I realized in the days following, based on my girls recollection of our time out with each other, that every bit of it was magic for them. They got to see a cute bear in a red hat on a big movie screen, and eat m&ms and popcorn for dinner. They felt so safe in that car, on that freeway, that they both fell asleep on the way home. After I carried their heavy bodies from their car seats to their beds that night, I wept. I felt so defeated that after this long living with anxiety, it still hurts so much.

***

It is March and there is a blizzard beginning to dance, charmingly, outside. It is the third blizzard to slam the Northeast in four weeks, and we are all tired of it. The brutally cold air has bitten our skin since October, snow has buried us alive since December, and our shoulders haven’t felt the sun for too many consecutive days. School is cancelled, again, and we are stuck inside ... again. It snows heavily for hours and the inches pile up quickly. We live in a snow globe, and safe in the warmth of our home, it looks gorgeous. But we all know how dangerous it is. Everyone will hide away avoiding the inconvenience of icy roads and 50 mph winds, and I will take advantage of the slowness and pull out the ingredients to bake carrot cupcakes with my girls. As we are impatiently piping cream cheese frosting on too-warm cakes, I look up and see him out in the storm. He throws heavy shovelfuls of snow over his shoulder again and again, and then I watch as he scatters the salt over the driveway so that little feet and car tires will not slip.
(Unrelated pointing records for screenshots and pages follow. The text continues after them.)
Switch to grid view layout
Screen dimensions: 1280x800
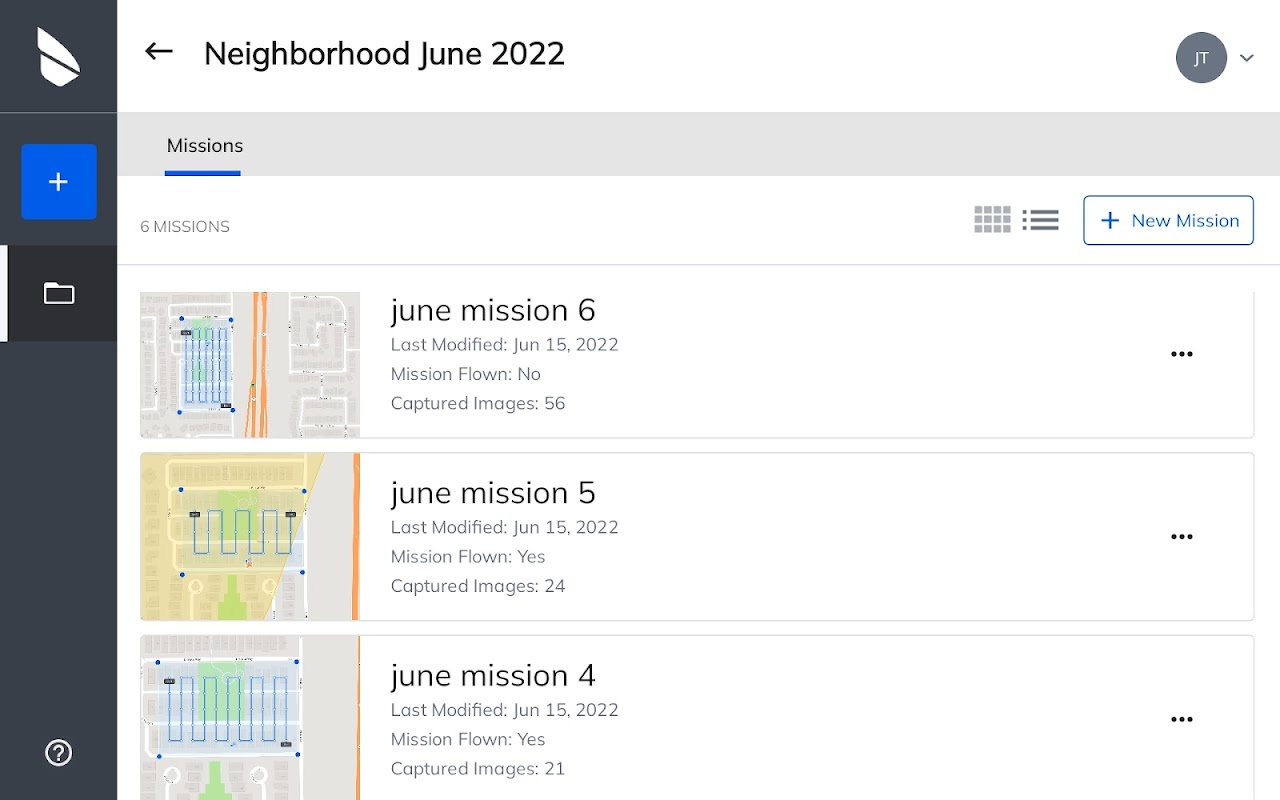click(x=992, y=220)
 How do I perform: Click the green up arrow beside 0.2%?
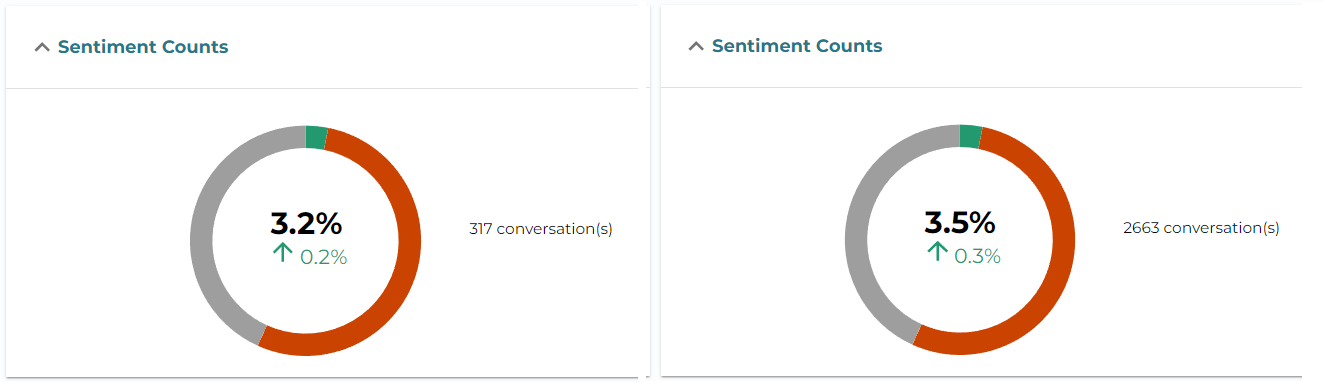click(282, 254)
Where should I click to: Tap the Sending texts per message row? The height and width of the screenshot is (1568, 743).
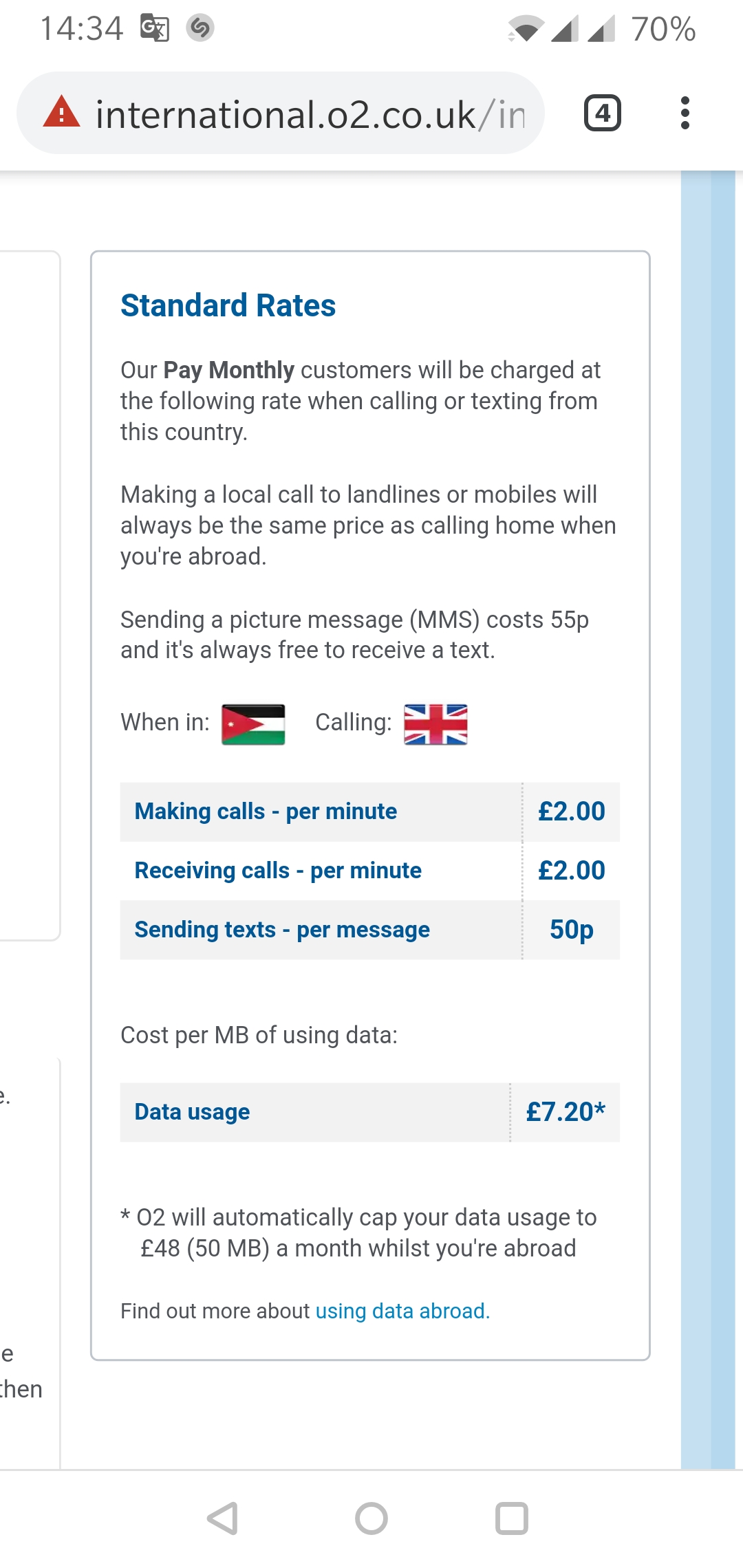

Not a word of complaint leaves his lips as he walks through the front door, stomps the snow off of his boots, and then helps the girls get bundled up in layer after layer, so he can take them out to build a snowman with them.

This is my husband, approaching this winter in the same way that he approaches loving me, with equal parts work and play; but both done with joy. He is a man who understands the danger of snow now, and still chooses to see the beauty and the power and the strength in the storm. He is a man who sees the depths of the ice and does not give up simply because he cannot make it stop snowing. He does the maintenance work so that we can play a little more safely, and drive a little bit easier, even if he cannot make it all disappear. This is the man who would vow to live this life with me, over and over again. A man who has held my hand as I figured out, little by little (since that first mile home from the hospital) to use my own shovel to unbury myself, and crawl toward my own healing. Because of the way he has loved me, I can see the ways in which I have grown. The ways in which I have chosen to find joy and optimism when things felt cold and dead.

From the outside, because I still feel the terror over small tasks, it is easy to believe I have made no progress. It is easy to see me as an unpredictable, unreliable cold front, or a half a year snowstorm of depression after birthing each baby. It is easy to see me as only weakness, only rare sunny days, but every day, the man I married joyfully makes a home out of me.